Llegué cuatro veces a urgencias del Hospital Universitario de Puebla con gesto de: “¡Ayúdame porque me muero!” Lo único que me dolía más era pasar mi cumpleaños, 25 de abril, sin el pastel de piñón que me encanta. En el HU, hadas y duendes mágicos y alegres, me canalizaban con precisión artística, recitando conjuros de sonidos dulces, amplias sonrisas y miradas tiernas: nombres de medicamentos como si fueran plegarías en latín alegre y melódico; me inyectaron esperanzas en frascos que quitaban el dolor, pero no la dolencia, porque el padecimiento se apostó de mí: burlón, terco, incisivo, mordaz, ¡mío y más mío que nunca!
Entonces una de voz interna de mujer sabia y cero tolerancias, me aulló: “¡Ve con un internista particular!”. Obedecí. Estudios de imagenología revelaron el misterio: Mi vesícula, desde hace mucho tiempo, se había convertido, sin aviso ni estética, en una fábrica de joyería artesanal: un cofre pletórico de piedras preciosas cultivadas con esmero desde hace tiempo, ¡muchas, un chingo! Tantas que pude haberlas convertido en varios collares étnico de doble vuelta al cuello, de haberlas guardado.
Con estudios y diagnóstico en mano regresé al Hospital Universitario, no como paciente novata y dolor repetitivo, sino como veterana con causa para ser internada de urgencia, por urgencias y operada de emergencia; ya me conocían por mi rostro, figura, color de cabello, tono de voz, facciones, por mi curiosidad, mi optimismo y mi gran alegría de vivir: sabían mi nombre, mi número de expediente y la forma en que pedía mi gelatina. A esas alturas ya tenía sincronizados a todos y cada uno de los jóvenes médicos y enfermeras, con el latido de mi corazón: en sus cambios de turno, los ritmos de sus pasos, sus tonos de voz entre brujos y maestros con aprendices y practicantes. Quedé embelesada por sus risas, sus sonrisas, su amabilidad, su plática, sus ganas de vivir, sus ganas de salir al mundo a echarse el mar de un buche. Aprendí a dormir con la luz encendida, a perderle el pudor a la bata que todo lo insinúa y nada cubre, y a tener conversaciones profundas con mi suero.
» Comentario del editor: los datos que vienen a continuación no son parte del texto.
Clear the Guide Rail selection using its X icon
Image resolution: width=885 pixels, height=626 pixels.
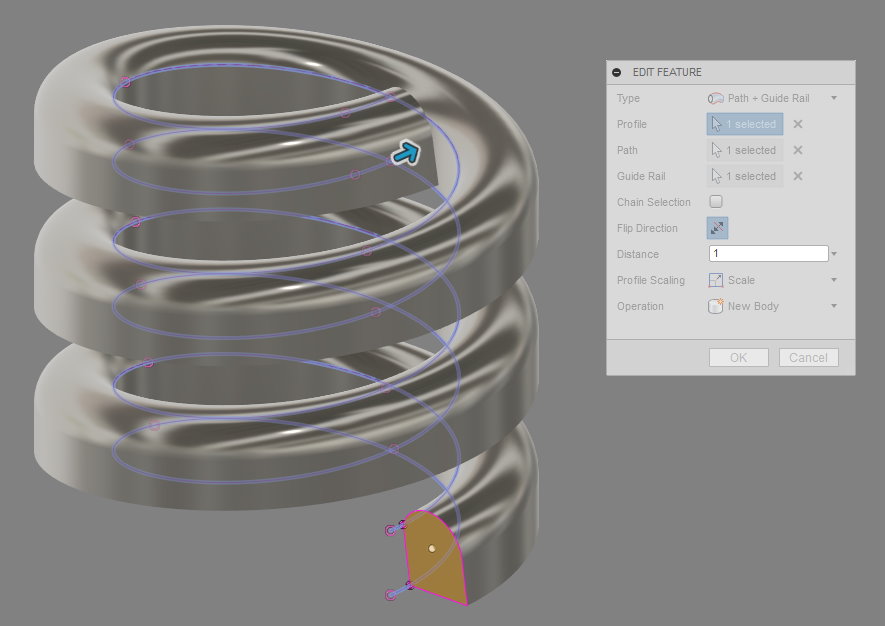point(797,176)
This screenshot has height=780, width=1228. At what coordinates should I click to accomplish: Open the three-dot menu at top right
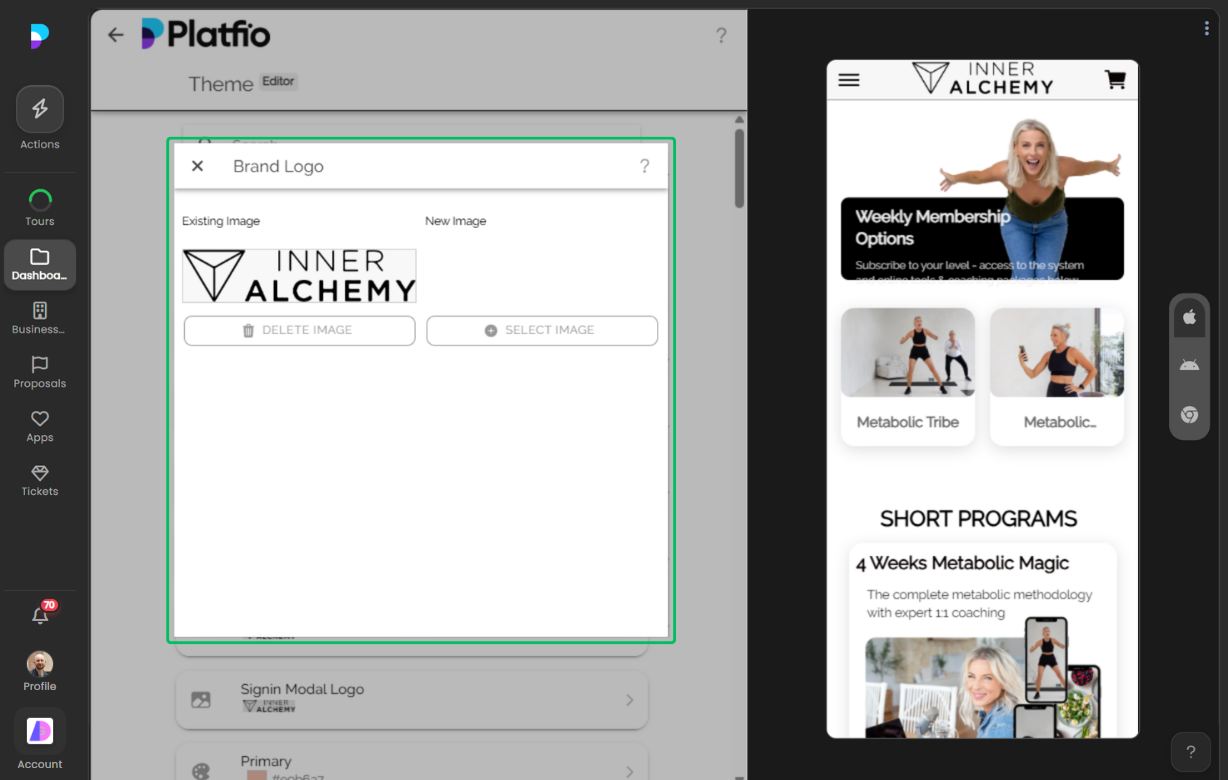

La Dirección General del hospital sabía mi historia. La subdirectora Lupita, joven y atenta me trató con amabilidad y prestancia, con esa mezcla de empatía y sorpresa que tienen los médicos que aún conservan el alma intacta. Me programaron para cirugía el 9 de mayo con el Doctor José Álvaro López Loredo (de ojos brillantes que sacan chispas y encienden almas, y manos mágicas) y su equipo.
La operación fue un éxito. Precisa, elegante, sin complicaciones. Gracias a un equipo médico que no solo cura, sino que abraza con el gesto y las palabras. Gracias a mi hermana Gloria y a su hija Pipis, que no se movieron de mi lado, haciendo turnos de amor y presencia a igual que Pp. Pasé, no sólo mi cumpleaños sino el Día de las Madres en cama, rodeada de mujeres valientes, fuertes, como Isa y Martha, que celebramos juntas la vida, al hacer de este lugar el más festivo junto con nuestras amigas médicos, practicantes y enfermeras.
Pero fue ahí, en esa habitación compartida, donde redescubrí que el cariño se filtra por todas partes. En la voz suave de una enfermera. En el apretón de manos de una vecina de cama. En la mirada sincera de quien te dice “va a estar bien” y realmente lo cree.
Hoy estoy en casa, Sin la puta vesícula y más plena de gratitud a la vida. A veces, la vida nos enseña desde el fondo del cuerpo; nos regala el privilegio de caer para darnos cuenta de quiénes nos sostienen. No hubo pastel este año… pero hubo amor, médicos con alma, familia leal y una nueva historia que guardar entre mis cicatrices.